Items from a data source
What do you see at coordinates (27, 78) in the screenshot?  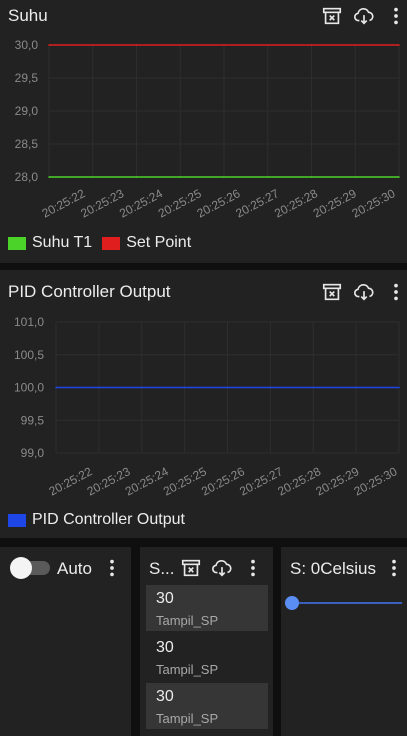 I see `y-tick-label: 29,5` at bounding box center [27, 78].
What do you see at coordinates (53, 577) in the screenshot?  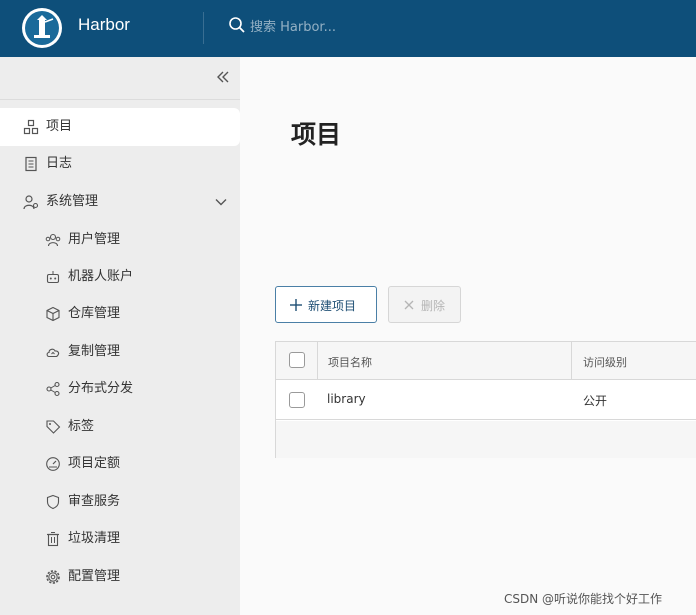 I see `gear-icon` at bounding box center [53, 577].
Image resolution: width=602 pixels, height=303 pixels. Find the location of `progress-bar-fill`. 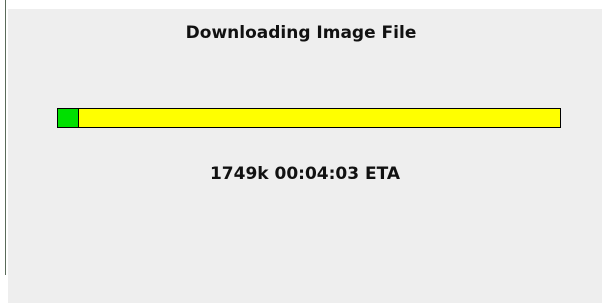

progress-bar-fill is located at coordinates (68, 118).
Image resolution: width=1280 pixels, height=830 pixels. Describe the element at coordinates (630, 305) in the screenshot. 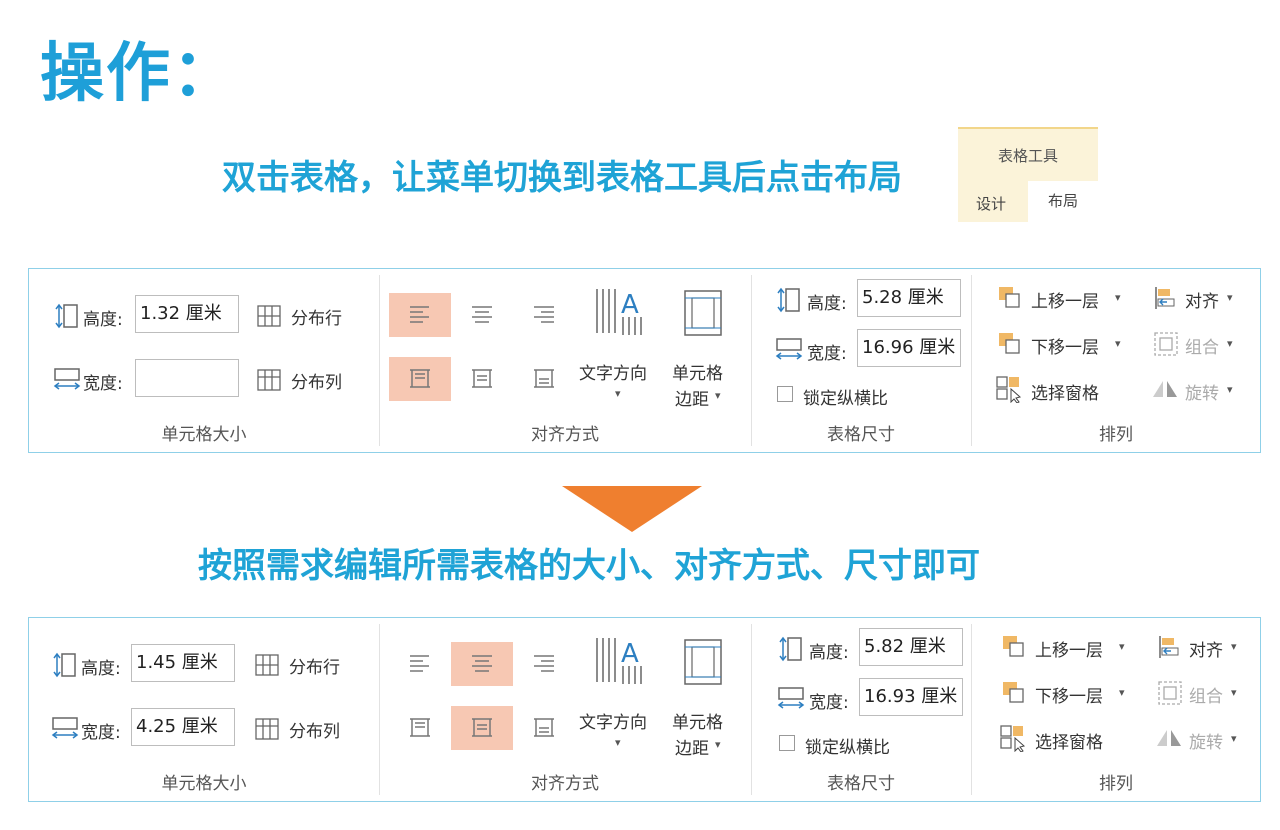

I see `svg-text: A` at that location.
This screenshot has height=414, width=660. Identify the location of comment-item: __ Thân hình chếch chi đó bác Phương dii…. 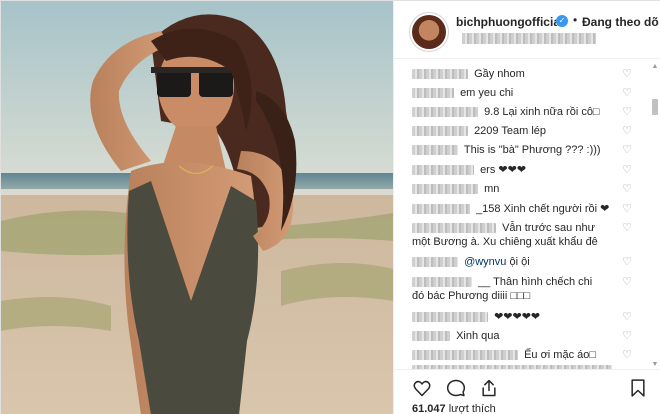
(527, 289).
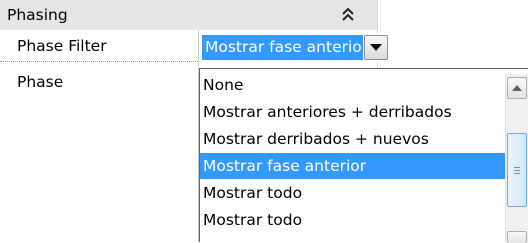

> HOW TO COMPLETE THIS TASK
Reproduce the lines above verbatim, from the line containing "Image resolution: width=1280" through the last line, including both. Leave the pictures out of your answer.

> YOUR RESPONSE
Image resolution: width=1280 pixels, height=830 pixels. Describe the element at coordinates (630, 305) in the screenshot. 

I see `svg-text: A` at that location.
This screenshot has height=414, width=660. Identify the location of comment-item: __ Thân hình chếch chi đó bác Phương dii…. 
(527, 289).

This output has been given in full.